The Big Sick (15)

Michael Showalter

IT'S rare to come across a romantic comedy that genuinely feels fresh, which is devoid of the usual tics, signposts and stock supporting characters of boy meets girl, boy loses girl. The Big Sick is one of those, a winningly sweet, funny, original story of a romance that gets there in the end, even if first the girl has to fall into a coma.

And while that last point sounds like a preposterous idea that would only happen in a film, it’s not. For the film’s premise and the obstacles faced by its young lovers are based on the real-life experience of its co-writers, Kumail Nanjiani and Emily V Gordon. This really was the rollercoaster beginnings of their life together.

In Chicago, Pakistani-born Kamail (Nanjiani, playing a version of himself) is an aspiring stand-up comedian, performing most nights in a club while working as an Uber driver to pay the bills. He shares an apartment with a fellow comedian, but regularly visits his family for dinner, their meals invariably interrupted by single Pakistani women, invited by Kamail’s mother Sharmeen (Zenoba Shroff), whose primary ambition is for her younger son’s arranged marriage.

But Kumail is not a devout Muslim. After psychology student Emily (Zoe Kazan) jovially heckles from the audience one night, he catches her at the bar, deploying his variation of a chat-up line – writing her name in Urdu on a napkin. A gently comic courtship ensues. And then the romance gets serious.

Or does it? Kumail may resist his family’s expectations, including for prayer, but he doesn’t tell them about his relationship, knowing that to do so would have devastating consequences.
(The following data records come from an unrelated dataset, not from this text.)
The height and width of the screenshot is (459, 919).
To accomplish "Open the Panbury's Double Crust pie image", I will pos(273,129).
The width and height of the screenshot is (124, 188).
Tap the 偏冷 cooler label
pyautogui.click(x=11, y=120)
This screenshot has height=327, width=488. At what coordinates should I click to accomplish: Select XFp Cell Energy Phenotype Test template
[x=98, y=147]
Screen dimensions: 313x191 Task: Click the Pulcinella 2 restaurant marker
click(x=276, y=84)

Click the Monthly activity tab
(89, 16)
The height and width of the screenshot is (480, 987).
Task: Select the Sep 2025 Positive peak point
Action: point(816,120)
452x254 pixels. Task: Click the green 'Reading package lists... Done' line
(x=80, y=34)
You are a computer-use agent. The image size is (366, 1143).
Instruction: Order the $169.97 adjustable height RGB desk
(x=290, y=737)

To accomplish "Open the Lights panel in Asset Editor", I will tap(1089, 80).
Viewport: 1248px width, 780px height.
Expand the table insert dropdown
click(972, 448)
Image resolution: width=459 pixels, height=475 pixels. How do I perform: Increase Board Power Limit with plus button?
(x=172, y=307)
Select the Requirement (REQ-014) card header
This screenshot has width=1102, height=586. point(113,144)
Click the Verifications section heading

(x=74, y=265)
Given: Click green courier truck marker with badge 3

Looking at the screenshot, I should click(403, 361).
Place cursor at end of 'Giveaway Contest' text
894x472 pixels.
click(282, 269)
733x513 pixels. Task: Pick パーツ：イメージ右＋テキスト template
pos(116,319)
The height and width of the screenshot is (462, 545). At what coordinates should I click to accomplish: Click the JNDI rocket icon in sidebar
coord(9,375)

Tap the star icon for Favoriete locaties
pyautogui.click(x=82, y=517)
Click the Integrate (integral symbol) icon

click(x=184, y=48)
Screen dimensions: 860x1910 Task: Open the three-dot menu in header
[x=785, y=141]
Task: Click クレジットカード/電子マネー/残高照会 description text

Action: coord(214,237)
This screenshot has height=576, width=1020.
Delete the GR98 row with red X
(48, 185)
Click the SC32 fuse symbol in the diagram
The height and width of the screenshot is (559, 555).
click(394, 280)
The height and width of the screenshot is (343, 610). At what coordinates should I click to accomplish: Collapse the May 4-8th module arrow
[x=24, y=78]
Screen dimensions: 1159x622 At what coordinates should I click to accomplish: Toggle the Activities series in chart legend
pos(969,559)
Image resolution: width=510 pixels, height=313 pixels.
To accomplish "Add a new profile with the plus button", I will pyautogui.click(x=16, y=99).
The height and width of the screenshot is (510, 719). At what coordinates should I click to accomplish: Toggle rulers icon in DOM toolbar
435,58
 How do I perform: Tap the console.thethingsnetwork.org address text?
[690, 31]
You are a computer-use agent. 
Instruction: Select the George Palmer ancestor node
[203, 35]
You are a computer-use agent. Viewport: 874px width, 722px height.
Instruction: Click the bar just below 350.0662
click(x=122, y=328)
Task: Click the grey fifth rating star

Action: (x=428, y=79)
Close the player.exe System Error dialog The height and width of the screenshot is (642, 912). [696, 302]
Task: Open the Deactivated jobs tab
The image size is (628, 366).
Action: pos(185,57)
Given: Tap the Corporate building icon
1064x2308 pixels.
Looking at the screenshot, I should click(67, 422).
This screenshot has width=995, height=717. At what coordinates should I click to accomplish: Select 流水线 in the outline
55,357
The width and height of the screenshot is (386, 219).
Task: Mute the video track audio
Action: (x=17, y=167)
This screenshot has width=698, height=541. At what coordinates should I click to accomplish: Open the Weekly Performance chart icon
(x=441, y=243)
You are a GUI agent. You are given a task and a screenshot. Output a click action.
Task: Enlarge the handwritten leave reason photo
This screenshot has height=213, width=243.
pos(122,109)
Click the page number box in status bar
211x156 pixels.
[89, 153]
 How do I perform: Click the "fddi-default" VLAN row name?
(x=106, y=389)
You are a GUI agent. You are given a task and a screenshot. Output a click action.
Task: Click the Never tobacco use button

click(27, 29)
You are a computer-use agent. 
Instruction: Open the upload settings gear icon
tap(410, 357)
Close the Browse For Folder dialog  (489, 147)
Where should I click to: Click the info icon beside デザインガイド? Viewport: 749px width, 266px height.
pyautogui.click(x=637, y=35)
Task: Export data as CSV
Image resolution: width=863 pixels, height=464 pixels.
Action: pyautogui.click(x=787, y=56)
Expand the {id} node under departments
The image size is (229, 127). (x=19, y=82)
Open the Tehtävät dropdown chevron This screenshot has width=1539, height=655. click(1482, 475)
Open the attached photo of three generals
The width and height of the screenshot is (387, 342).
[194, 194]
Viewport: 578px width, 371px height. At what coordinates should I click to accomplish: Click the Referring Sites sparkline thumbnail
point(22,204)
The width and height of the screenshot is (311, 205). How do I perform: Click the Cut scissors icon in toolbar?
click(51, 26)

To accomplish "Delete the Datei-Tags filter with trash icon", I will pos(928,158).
When Emily finds out that she’s been a secret for months, she doesn’t react well.

At this point there’s more than enough for a film. The pressures on young Muslims to live traditional Muslim lives is poignantly demonstrated, not just for Kumail, who complains to his parents that “the rules don’t make sense to me” and wonders why they brought him to America if they don’t wish him to lead “an American life”, but also for the young women deposited next to him at dinner.

At the same time, Kumail’s stand-up gives the film a likeable and at times biting context, from the backstage backstabbing of the desperate comedians, none of whose routines is particularly funny, to the redneck heckler who tells the Pakistani-American to “go back to Isis”.

But then Emily is rushed to hospital with a mysterious infection, and the film takes on another dimension, as Kumail and Emily’s parents Beth and Terry (Holly Hunter, Ray Romano) find themselves having to cope, together, with the emergency.

True or not, the plot would feel over-egged were it not constantly bought to life by small details: Kumail’s cigar box, full of the photos of his prospective Pakistani brides, and decidedly dodgy-looking for the girlfriend who comes across it; his excruciating one-man show about life in Pakistan, which bores his audience with the finer points of cricket; his Bollywood-loving father’s endearing habit of breaking into song (beautifully played by Anupam Kher); Beth and Terry’s love-hate bickering.

Like many films about comedians, it’s also the case here – quite deliberately – that the best humour happens offstage. Romano, in particular, is an inveterate, deadpan scene-stealer as the awkward but well-meaning Terry.

It’s not without its issues: Kazan is such an appealing presence that there’s a hole in the film when her character is indisposed; and at times emotions are needlessly overstated. But even in this it rings true, for how easy is it for anyone to edit their own life?